» **Exercise prompt**
Render the entries below as a Markdown table with the columns Row and Line, one numbered row per line, skipping blank lines. Leave the pictures out of the table.

▼

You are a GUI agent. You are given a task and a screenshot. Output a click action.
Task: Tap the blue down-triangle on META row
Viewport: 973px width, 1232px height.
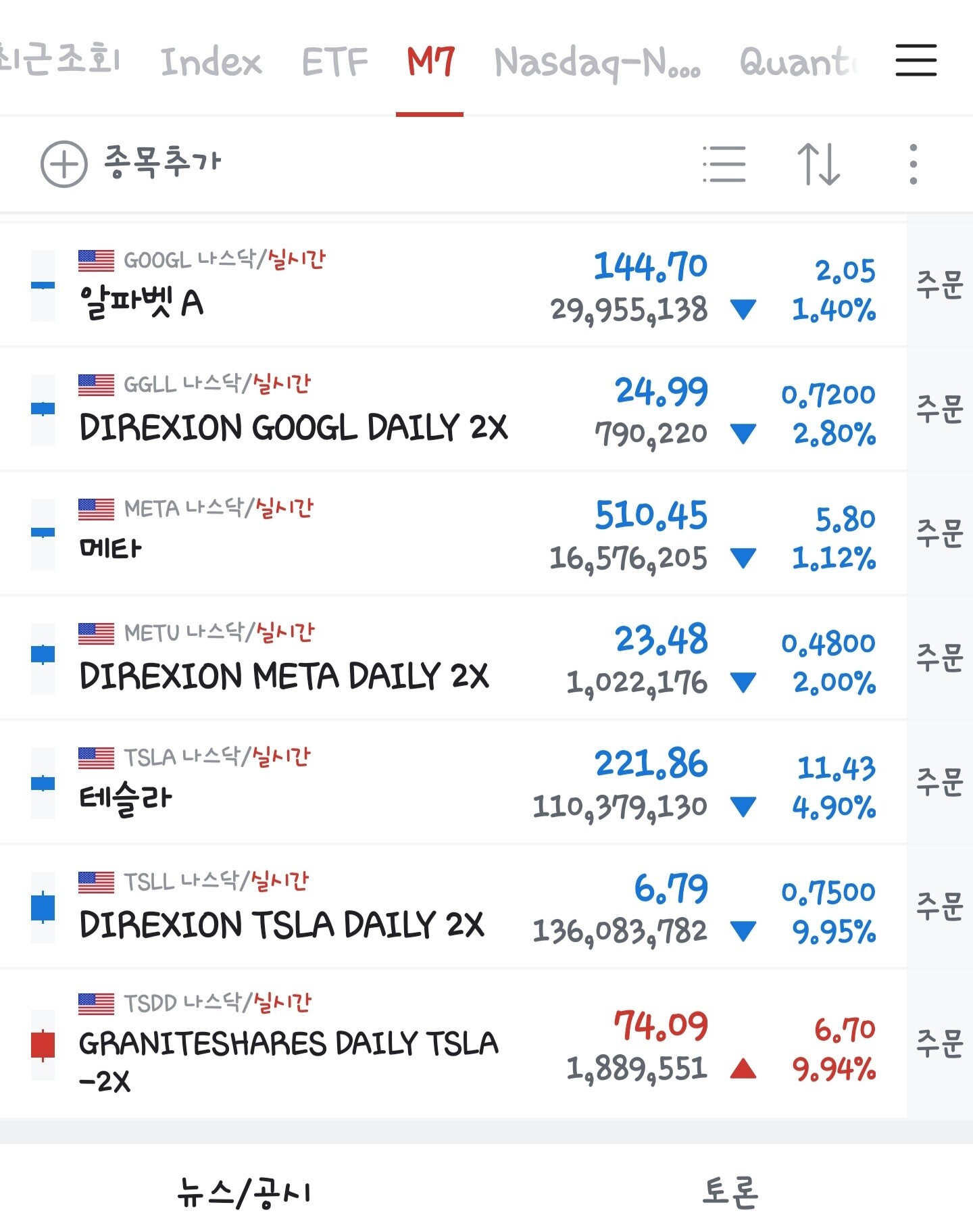[743, 558]
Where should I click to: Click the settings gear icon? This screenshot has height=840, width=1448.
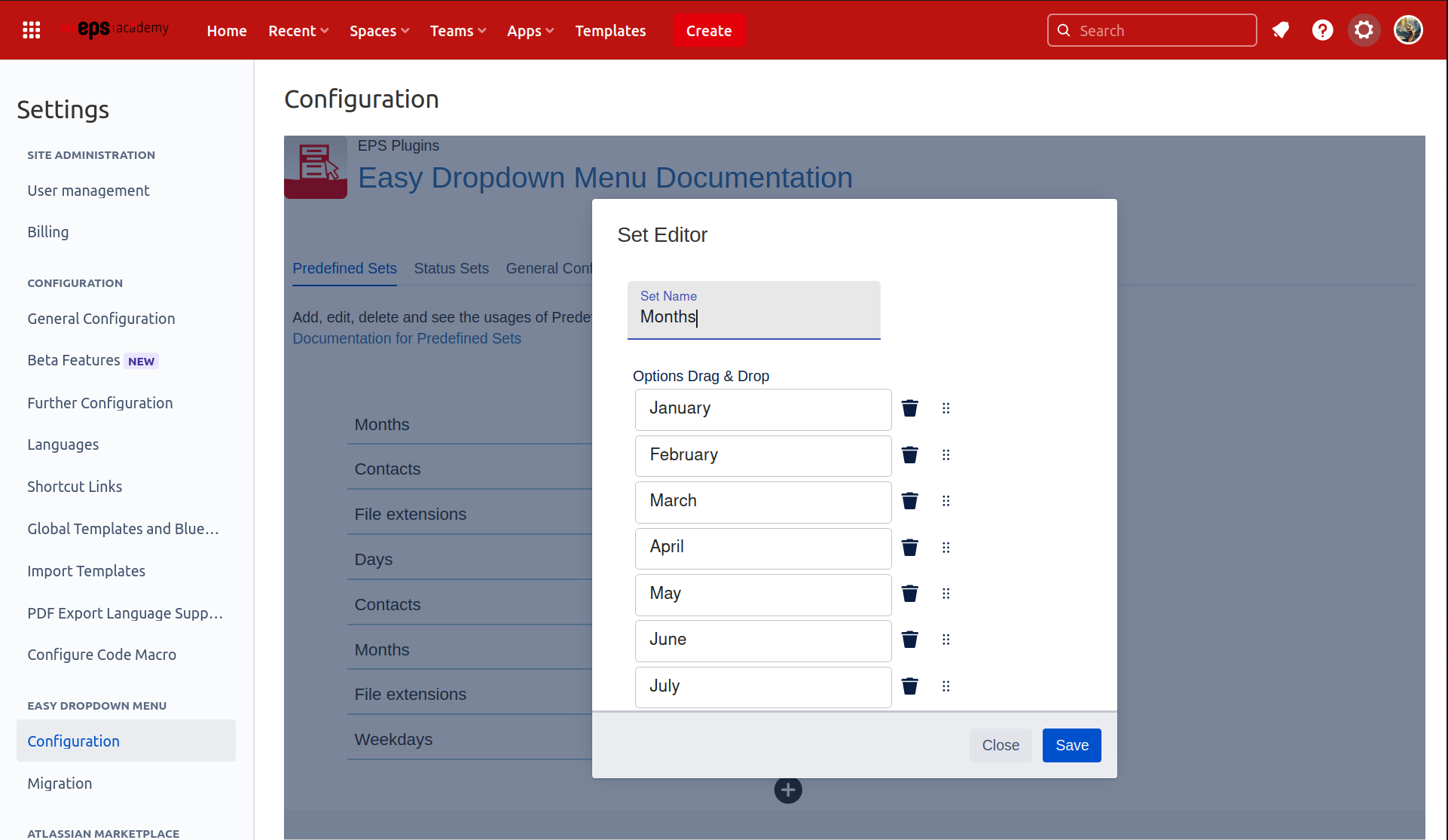coord(1364,30)
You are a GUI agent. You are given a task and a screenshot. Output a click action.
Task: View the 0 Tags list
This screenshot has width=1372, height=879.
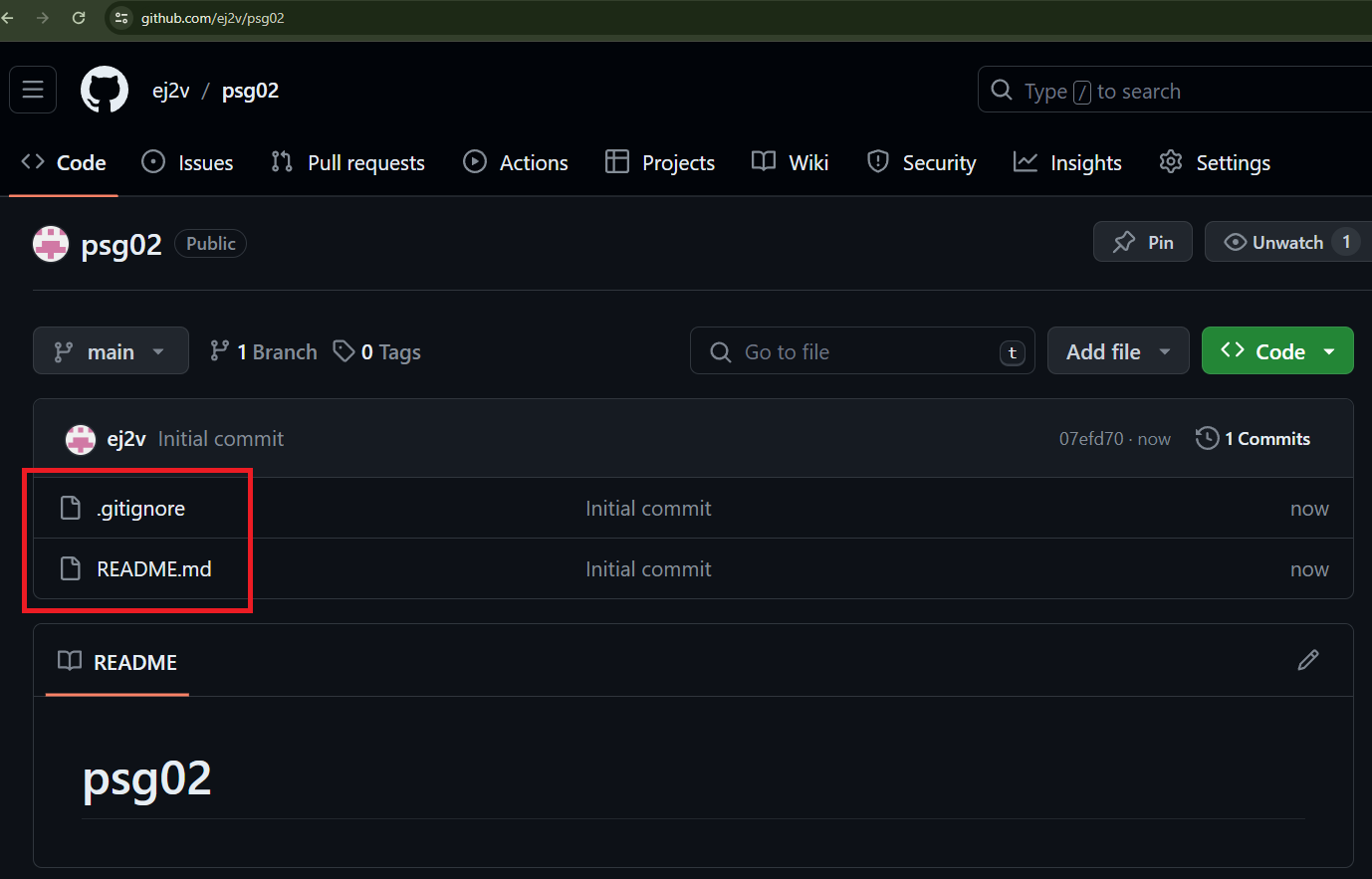pos(377,351)
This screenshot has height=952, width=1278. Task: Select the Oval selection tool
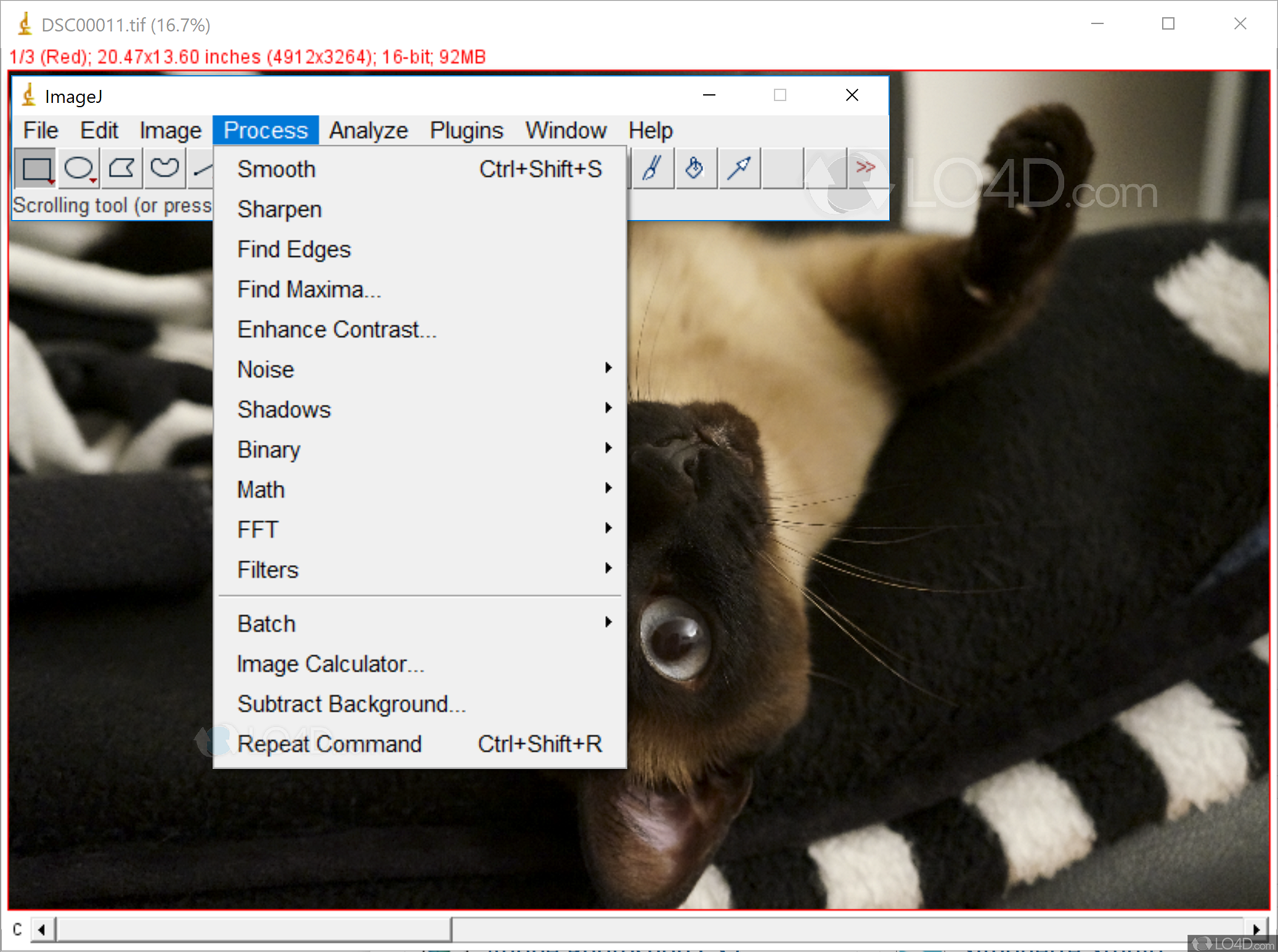(79, 168)
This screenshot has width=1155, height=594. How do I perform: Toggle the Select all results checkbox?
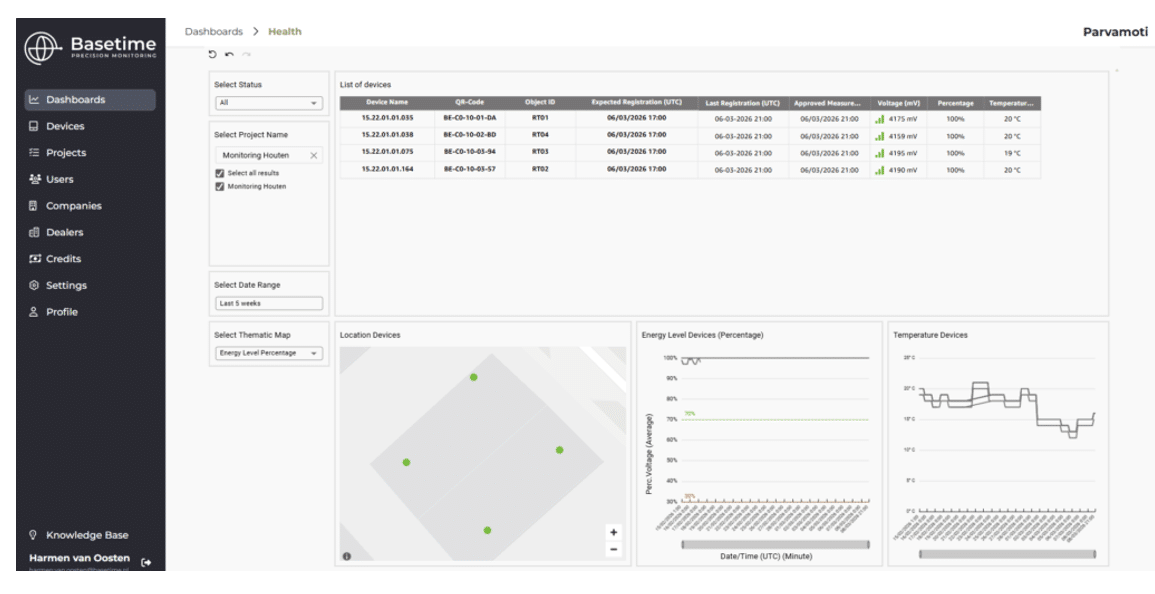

▲

» **Answer to this problem**
| Row | Line |
|---|---|
| 1 | You are a GUI agent. You are given a task and a screenshot. Output a click action. |
| 2 | Task: Tap the blue down-triangle on META row |
| 3 | Viewport: 973px width, 1232px height. |
| 4 | [743, 558] |
| 5 | Where should I click to: Click the settings gear icon? This screenshot has height=840, width=1448. |
| 6 | coord(1364,30) |
| 7 | You are a GUI agent. You are given a task and a screenshot. Output a click action. |
| 8 | Task: View the 0 Tags list |
| 9 | This screenshot has width=1372, height=879. |
| 10 | pos(377,351) |
| 11 | This screenshot has height=952, width=1278. Task: Select the Oval selection tool |
| 12 | (79, 168) |
| 13 | This screenshot has width=1155, height=594. How do I perform: Toggle the Select all results checkbox? |